### Exercise requirements
As you look over the data below, please find each line where the word "previous" appears, then copy it.

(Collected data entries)
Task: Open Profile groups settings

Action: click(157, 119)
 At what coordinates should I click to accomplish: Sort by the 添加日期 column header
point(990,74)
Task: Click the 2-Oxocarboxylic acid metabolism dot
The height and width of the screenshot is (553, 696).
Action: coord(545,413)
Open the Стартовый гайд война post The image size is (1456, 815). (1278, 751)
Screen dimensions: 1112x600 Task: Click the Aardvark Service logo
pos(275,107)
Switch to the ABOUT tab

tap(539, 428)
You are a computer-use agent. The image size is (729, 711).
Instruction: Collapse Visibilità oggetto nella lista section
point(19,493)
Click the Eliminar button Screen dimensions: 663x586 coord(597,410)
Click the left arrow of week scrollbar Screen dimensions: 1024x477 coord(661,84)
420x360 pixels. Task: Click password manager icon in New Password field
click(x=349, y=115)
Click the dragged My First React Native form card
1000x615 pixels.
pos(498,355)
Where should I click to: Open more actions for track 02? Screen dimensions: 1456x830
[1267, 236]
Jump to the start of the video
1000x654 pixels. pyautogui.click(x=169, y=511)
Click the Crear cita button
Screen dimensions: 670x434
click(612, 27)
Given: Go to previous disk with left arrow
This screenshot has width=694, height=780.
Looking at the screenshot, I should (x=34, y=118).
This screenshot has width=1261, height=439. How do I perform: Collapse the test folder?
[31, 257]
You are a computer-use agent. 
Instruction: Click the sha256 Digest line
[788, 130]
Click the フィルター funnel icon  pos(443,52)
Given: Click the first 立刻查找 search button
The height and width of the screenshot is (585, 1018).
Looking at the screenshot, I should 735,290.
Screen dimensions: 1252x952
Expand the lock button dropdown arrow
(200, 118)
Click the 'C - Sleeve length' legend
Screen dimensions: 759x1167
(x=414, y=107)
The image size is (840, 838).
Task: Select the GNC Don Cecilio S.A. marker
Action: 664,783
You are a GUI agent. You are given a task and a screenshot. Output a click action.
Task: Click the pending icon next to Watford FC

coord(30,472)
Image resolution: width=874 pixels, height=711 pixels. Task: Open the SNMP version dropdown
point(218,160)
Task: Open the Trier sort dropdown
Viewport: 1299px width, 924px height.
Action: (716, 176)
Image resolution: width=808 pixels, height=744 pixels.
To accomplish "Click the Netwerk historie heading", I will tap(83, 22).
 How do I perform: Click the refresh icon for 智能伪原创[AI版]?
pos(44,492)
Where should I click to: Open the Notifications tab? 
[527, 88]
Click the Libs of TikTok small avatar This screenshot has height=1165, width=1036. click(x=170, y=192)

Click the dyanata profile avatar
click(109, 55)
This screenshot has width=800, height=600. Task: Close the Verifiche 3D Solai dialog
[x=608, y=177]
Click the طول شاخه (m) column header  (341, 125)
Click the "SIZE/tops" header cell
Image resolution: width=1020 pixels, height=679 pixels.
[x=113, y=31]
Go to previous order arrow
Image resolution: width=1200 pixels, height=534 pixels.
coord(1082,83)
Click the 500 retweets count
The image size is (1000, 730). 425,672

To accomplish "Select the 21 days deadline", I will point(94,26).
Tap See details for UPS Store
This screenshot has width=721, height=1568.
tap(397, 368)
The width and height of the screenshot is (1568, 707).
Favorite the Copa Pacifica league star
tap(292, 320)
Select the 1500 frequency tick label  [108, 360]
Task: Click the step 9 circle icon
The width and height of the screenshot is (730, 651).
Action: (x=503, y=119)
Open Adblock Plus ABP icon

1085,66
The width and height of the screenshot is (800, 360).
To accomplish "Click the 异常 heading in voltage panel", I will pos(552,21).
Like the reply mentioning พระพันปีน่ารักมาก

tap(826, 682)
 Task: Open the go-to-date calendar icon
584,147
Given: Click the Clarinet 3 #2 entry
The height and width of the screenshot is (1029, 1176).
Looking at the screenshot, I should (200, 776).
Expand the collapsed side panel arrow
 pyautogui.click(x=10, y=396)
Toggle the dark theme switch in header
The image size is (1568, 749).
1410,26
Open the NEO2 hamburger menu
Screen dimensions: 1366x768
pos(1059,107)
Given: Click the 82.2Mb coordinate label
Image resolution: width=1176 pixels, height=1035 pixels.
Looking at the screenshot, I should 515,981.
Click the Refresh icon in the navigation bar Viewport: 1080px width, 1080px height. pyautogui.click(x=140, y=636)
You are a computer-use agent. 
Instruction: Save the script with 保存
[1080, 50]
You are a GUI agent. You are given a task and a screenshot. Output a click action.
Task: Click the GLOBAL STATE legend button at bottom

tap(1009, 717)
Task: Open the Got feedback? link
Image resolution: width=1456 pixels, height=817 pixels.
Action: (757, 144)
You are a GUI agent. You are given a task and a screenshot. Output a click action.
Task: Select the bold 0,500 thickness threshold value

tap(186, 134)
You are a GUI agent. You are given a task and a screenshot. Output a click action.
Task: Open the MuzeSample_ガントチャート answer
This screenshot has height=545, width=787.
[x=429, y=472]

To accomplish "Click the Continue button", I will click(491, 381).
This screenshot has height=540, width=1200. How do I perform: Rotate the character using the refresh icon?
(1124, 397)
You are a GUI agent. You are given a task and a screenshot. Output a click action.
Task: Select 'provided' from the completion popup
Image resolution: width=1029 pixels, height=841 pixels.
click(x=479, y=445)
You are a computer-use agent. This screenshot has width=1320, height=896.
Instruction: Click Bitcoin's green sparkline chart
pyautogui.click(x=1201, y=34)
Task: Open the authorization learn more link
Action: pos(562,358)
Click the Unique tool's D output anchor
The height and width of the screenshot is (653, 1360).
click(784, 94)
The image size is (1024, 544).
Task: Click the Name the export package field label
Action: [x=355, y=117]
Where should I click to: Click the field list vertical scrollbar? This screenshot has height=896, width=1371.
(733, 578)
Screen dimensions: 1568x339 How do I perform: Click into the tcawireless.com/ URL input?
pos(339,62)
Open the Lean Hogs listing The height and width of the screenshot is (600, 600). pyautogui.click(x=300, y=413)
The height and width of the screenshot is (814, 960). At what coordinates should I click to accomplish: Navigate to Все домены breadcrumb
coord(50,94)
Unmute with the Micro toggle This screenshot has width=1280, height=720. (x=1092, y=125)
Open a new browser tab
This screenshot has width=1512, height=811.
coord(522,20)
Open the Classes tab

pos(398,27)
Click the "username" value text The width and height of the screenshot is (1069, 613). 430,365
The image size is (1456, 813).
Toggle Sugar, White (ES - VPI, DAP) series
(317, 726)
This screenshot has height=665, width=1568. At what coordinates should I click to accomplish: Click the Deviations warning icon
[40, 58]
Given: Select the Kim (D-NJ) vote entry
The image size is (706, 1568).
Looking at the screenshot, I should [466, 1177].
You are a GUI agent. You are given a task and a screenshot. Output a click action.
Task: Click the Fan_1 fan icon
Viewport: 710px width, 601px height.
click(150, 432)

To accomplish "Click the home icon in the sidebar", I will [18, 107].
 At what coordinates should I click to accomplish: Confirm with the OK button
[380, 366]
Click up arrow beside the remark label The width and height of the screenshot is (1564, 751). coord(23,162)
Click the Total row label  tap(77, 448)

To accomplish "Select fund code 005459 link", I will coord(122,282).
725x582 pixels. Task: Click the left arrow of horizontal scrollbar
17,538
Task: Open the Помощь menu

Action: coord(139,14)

### Written solution
Given: Go to previous disk with left arrow
Go to previous order arrow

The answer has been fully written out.